> LISTED RECORDS:

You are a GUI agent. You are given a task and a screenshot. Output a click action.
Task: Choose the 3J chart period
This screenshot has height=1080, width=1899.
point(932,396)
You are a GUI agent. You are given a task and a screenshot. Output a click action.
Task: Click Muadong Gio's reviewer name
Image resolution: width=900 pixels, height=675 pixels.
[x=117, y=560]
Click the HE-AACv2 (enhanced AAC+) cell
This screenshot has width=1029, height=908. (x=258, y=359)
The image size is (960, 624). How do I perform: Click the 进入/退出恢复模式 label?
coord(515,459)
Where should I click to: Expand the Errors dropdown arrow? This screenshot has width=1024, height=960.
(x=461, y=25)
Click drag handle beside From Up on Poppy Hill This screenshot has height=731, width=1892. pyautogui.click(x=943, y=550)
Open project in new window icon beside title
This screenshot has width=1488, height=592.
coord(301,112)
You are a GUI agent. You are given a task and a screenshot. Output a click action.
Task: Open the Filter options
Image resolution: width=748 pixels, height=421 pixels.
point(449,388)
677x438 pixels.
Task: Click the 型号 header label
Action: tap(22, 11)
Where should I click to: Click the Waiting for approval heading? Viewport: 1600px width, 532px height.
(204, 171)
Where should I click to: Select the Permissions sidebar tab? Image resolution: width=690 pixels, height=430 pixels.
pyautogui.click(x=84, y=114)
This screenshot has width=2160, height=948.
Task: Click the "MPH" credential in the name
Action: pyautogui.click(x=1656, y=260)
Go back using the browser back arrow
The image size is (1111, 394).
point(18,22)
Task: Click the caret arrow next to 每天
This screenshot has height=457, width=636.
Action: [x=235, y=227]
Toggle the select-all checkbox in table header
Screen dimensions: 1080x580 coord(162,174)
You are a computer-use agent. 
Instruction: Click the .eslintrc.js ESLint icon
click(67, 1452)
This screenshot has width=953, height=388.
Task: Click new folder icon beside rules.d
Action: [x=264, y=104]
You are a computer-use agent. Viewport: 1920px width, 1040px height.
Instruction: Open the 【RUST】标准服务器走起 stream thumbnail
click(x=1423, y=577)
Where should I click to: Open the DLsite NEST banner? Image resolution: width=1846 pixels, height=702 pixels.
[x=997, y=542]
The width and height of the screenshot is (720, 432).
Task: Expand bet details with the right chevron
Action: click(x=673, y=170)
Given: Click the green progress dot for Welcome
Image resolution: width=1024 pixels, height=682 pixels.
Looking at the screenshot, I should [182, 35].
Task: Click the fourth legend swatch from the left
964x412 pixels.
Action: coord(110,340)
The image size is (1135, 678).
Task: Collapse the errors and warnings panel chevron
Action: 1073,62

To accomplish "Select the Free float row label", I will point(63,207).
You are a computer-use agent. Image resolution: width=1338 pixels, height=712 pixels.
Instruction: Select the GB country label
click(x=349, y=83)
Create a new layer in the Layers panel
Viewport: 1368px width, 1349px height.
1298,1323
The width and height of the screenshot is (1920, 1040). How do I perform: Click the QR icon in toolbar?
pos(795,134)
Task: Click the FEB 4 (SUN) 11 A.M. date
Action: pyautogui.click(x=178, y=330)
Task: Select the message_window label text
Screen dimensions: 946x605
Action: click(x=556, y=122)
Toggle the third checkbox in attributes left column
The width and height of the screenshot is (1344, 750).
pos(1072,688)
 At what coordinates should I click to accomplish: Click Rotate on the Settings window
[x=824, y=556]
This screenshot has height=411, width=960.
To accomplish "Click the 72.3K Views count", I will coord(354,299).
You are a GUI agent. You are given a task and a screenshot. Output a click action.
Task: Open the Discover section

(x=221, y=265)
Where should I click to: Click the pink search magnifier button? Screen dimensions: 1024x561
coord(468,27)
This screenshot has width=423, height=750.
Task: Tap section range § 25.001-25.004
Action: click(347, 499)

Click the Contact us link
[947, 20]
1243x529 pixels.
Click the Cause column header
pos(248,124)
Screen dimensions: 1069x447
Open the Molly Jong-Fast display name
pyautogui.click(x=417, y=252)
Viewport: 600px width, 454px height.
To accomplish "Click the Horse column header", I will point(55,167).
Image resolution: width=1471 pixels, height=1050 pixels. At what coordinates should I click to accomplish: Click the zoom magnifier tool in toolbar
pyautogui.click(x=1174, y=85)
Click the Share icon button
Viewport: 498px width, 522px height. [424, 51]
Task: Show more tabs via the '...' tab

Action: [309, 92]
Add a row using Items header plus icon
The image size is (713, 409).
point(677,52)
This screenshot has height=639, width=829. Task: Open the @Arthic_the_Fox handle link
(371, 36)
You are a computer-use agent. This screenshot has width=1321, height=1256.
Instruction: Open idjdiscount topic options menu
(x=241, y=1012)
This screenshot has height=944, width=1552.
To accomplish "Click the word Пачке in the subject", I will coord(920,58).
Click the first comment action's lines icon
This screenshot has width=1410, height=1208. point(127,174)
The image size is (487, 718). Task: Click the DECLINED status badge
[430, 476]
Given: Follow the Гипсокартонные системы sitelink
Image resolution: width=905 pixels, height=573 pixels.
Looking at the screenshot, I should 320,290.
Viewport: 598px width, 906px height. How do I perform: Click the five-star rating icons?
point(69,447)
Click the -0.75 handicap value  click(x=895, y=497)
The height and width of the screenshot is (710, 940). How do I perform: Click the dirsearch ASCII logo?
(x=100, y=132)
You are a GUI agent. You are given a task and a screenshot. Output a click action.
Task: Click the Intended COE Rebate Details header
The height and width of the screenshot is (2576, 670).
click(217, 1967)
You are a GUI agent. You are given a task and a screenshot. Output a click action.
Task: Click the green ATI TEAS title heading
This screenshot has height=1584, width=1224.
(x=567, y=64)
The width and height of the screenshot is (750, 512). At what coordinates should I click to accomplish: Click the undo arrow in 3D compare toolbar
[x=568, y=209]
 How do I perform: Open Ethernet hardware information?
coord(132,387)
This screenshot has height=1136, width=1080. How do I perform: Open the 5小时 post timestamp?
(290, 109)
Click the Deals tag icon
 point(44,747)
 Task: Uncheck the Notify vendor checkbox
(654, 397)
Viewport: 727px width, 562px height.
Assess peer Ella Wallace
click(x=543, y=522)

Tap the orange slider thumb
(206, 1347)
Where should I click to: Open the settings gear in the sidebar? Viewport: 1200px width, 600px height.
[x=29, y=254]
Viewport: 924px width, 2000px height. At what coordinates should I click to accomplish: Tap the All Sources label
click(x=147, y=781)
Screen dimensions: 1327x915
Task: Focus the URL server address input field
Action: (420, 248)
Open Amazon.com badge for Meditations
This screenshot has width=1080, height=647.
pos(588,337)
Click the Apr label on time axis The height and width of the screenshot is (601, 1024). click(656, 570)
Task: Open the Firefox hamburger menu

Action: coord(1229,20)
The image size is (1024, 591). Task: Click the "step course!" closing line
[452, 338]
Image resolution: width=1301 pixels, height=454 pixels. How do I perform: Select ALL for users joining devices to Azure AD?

> HOW TO COMPLETE THIS TASK:
Report how many lines in the data contain the word "green", with no words besides the number.

> RESULT:
2